ASSIGNMENT ->
For this exercise, reproduce the entries below exactly, but only from the line containing "Image resolution: width=646" through the line containing "Tick the 可导出模型特征", both included.

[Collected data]

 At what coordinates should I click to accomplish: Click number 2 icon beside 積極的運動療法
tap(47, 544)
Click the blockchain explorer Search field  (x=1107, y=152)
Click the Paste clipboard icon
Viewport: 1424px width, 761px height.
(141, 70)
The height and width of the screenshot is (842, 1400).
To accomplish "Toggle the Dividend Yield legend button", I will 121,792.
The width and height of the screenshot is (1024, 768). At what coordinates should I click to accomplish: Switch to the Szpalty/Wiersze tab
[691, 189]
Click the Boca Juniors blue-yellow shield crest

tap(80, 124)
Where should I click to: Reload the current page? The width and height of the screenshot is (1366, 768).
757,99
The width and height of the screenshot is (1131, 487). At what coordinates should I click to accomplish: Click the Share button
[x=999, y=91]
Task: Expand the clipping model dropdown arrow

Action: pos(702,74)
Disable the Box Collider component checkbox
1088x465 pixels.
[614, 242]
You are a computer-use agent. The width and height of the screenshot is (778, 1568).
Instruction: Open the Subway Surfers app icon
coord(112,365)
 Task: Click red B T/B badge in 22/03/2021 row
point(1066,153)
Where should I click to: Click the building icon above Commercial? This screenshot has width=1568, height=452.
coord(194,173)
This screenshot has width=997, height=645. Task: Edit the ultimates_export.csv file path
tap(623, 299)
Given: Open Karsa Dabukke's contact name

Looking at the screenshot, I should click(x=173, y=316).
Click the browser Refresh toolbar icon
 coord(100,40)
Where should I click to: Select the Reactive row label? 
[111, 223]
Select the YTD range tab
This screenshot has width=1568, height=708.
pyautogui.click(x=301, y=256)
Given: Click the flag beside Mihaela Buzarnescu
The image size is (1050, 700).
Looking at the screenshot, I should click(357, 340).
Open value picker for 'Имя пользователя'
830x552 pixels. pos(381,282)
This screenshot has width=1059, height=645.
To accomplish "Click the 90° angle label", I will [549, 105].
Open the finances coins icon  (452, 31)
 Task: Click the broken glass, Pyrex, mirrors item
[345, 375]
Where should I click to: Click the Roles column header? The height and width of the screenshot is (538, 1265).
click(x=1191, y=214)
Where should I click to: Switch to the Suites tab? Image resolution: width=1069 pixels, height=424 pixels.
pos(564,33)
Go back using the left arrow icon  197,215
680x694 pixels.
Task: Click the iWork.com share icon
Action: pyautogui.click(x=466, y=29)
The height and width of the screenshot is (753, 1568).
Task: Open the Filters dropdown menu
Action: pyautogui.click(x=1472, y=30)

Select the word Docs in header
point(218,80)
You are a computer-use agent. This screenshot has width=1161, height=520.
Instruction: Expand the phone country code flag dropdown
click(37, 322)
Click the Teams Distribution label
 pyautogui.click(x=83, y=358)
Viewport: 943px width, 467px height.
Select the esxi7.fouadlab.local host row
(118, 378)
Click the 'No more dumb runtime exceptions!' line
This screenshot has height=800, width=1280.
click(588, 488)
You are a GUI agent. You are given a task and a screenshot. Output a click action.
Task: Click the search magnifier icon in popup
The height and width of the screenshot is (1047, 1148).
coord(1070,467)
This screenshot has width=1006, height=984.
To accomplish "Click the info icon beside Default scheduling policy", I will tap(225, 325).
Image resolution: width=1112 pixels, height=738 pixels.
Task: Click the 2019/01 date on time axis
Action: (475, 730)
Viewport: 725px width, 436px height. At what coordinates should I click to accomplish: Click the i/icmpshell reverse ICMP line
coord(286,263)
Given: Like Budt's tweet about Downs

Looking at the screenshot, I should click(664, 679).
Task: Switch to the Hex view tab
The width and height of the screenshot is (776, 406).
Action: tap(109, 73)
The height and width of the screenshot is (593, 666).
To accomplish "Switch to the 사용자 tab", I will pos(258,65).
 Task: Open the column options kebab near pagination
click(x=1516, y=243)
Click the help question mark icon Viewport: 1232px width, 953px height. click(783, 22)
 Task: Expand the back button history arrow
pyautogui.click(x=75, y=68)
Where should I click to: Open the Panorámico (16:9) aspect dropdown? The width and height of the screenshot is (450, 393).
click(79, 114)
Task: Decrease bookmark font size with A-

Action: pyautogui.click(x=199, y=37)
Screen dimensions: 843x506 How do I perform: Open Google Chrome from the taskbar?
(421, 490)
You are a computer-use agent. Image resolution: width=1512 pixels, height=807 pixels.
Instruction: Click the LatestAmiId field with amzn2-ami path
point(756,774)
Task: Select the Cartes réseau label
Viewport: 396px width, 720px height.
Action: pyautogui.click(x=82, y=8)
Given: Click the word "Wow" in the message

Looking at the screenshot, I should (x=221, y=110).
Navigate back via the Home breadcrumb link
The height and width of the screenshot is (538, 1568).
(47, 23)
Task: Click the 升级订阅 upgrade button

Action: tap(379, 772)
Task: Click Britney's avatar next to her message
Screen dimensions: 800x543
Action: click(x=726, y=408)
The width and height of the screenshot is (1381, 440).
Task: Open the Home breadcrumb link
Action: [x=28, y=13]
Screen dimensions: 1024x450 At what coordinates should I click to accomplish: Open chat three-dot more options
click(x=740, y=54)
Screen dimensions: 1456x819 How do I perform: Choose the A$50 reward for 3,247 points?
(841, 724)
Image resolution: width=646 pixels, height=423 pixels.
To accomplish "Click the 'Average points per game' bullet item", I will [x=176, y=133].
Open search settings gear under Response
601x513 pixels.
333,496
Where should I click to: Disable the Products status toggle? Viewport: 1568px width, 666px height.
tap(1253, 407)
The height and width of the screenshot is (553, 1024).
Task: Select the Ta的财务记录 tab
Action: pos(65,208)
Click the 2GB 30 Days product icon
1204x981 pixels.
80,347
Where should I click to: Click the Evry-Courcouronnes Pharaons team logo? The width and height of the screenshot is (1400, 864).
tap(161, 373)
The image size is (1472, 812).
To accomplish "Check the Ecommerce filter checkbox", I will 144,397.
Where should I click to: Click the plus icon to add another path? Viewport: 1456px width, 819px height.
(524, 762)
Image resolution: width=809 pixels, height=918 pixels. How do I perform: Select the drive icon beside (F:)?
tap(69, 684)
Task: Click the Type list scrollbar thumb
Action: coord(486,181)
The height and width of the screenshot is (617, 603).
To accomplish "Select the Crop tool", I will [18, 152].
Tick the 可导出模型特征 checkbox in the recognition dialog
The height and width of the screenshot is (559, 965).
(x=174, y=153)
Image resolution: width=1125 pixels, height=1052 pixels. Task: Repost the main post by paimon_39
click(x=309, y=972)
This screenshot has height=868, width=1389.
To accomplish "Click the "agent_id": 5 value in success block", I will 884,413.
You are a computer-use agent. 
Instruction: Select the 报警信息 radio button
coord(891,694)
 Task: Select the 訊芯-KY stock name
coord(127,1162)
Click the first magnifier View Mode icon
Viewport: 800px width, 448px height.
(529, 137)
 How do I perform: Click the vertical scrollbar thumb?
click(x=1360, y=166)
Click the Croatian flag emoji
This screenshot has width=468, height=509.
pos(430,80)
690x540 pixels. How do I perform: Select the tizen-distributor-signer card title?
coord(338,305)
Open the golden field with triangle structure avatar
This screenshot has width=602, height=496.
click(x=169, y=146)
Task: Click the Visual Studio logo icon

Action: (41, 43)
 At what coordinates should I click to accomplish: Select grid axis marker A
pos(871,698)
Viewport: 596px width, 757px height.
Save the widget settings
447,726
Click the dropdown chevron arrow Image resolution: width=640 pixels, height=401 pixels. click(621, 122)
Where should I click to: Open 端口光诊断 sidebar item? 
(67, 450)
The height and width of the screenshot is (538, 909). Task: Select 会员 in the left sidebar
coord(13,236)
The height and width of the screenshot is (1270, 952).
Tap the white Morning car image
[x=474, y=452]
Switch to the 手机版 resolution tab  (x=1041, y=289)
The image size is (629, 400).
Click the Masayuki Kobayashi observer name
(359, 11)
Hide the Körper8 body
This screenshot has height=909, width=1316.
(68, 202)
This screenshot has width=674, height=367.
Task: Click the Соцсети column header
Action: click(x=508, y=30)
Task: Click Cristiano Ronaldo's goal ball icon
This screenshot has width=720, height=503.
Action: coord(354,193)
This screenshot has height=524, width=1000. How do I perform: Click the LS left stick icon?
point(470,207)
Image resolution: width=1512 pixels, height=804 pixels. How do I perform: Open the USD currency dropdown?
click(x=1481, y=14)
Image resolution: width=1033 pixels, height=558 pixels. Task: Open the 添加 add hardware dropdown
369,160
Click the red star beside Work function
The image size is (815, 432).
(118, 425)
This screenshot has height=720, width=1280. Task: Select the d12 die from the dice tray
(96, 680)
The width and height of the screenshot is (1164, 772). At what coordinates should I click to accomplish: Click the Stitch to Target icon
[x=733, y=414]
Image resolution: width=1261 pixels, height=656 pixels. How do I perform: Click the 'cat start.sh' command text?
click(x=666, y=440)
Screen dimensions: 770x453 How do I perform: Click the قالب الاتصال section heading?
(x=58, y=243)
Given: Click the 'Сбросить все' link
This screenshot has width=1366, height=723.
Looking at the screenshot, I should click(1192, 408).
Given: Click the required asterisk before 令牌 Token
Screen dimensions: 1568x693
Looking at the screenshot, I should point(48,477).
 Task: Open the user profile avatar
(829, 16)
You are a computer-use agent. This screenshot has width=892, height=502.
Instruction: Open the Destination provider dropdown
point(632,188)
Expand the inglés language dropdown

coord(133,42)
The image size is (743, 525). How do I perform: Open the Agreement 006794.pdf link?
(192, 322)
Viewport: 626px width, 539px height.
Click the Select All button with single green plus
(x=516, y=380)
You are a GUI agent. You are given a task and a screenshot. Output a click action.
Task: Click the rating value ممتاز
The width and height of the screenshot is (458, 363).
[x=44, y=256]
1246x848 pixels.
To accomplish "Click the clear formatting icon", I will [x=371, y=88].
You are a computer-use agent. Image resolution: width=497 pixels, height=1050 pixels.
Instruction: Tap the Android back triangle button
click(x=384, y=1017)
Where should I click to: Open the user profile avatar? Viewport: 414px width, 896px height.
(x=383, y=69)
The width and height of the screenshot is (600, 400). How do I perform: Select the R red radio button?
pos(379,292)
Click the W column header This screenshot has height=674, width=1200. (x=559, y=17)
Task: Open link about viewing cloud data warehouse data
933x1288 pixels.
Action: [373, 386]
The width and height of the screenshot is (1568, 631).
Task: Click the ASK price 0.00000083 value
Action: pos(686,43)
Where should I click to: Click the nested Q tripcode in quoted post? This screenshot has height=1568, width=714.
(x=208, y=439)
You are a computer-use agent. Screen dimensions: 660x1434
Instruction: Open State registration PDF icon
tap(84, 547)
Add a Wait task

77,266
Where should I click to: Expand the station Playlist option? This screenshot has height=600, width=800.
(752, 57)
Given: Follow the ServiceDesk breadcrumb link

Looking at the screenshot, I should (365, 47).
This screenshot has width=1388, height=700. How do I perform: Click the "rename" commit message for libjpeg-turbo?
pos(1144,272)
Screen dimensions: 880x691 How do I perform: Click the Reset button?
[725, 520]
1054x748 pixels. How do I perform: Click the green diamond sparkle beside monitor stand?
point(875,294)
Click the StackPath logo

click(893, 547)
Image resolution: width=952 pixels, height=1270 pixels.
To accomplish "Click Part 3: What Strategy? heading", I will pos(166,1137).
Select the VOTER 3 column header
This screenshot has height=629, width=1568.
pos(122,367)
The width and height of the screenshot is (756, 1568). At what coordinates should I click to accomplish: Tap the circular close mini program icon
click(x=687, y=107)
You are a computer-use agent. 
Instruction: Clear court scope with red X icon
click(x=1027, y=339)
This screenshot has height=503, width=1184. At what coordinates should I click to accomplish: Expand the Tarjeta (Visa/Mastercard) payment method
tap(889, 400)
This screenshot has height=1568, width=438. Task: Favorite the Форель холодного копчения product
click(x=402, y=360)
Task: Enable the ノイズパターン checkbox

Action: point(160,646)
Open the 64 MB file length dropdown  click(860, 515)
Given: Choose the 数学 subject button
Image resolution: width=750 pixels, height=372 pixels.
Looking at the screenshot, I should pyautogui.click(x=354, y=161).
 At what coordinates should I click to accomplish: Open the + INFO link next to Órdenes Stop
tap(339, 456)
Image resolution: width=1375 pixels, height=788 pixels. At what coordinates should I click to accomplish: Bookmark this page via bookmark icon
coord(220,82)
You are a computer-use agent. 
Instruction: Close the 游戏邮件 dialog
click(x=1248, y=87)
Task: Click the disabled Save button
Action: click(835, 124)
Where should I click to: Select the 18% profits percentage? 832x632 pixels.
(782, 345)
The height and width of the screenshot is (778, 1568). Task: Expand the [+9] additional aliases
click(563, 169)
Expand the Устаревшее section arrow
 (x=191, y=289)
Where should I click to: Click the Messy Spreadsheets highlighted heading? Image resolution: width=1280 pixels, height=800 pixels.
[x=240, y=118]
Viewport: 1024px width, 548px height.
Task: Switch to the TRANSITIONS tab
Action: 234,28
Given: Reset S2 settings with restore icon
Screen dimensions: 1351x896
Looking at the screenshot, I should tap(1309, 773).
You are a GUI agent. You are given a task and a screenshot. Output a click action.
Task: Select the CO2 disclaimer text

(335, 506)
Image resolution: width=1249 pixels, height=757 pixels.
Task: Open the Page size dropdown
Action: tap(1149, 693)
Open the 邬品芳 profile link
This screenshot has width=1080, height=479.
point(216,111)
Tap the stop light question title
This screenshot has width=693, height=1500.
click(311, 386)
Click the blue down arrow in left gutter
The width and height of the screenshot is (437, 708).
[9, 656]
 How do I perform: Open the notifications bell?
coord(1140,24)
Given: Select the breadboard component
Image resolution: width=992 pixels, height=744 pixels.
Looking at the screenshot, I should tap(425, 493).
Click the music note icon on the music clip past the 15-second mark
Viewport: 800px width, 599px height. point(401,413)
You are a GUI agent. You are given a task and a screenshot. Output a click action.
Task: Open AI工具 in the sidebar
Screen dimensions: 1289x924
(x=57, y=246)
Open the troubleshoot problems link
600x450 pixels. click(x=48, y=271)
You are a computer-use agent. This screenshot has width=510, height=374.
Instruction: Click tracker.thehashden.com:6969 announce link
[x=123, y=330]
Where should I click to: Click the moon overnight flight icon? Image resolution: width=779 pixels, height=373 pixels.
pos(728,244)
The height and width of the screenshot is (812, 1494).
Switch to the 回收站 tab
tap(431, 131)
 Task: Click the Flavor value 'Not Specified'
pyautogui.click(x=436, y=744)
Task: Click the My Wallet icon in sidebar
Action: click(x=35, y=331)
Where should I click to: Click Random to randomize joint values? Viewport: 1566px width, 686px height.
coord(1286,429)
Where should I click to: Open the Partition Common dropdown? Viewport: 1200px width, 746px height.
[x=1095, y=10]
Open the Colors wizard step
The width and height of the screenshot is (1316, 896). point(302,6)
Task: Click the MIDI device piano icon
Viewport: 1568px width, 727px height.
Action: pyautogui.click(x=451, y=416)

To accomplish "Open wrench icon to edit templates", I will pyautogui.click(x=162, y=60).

TASK OUTPUT ->
Image resolution: width=646 pixels, height=423 pixels.
To accomplish "Click the 'Average points per game' bullet item", I will [x=176, y=133].
Open search settings gear under Response
601x513 pixels.
333,496
Where should I click to: Disable the Products status toggle? Viewport: 1568px width, 666px height.
tap(1253, 407)
The height and width of the screenshot is (553, 1024).
Task: Select the Ta的财务记录 tab
Action: pos(65,208)
Click the 2GB 30 Days product icon
1204x981 pixels.
80,347
Where should I click to: Click the Evry-Courcouronnes Pharaons team logo? The width and height of the screenshot is (1400, 864).
tap(161, 373)
The image size is (1472, 812).
To accomplish "Check the Ecommerce filter checkbox", I will 144,397.
Where should I click to: Click the plus icon to add another path? Viewport: 1456px width, 819px height.
(524, 762)
Image resolution: width=809 pixels, height=918 pixels. How do I perform: Select the drive icon beside (F:)?
tap(69, 684)
Task: Click the Type list scrollbar thumb
Action: coord(486,181)
The height and width of the screenshot is (617, 603).
To accomplish "Select the Crop tool", I will [18, 152].
Tick the 可导出模型特征 checkbox in the recognition dialog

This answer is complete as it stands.